**TASK BRIEF**
Each line of the data should be duplicated precisely.

(Stored records)
☆ ☆ ☆ ☆ ☆ ☆ ☆

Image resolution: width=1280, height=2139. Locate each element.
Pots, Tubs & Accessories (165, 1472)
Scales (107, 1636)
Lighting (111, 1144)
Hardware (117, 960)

☆ ☆ ☆ ☆ ☆ ☆ ☆

**PROBLEM SOLUTION**
Image resolution: width=1280, height=2139. Locate each element.
Pots, Tubs & Accessories (165, 1472)
Scales (107, 1636)
Lighting (111, 1144)
Hardware (117, 960)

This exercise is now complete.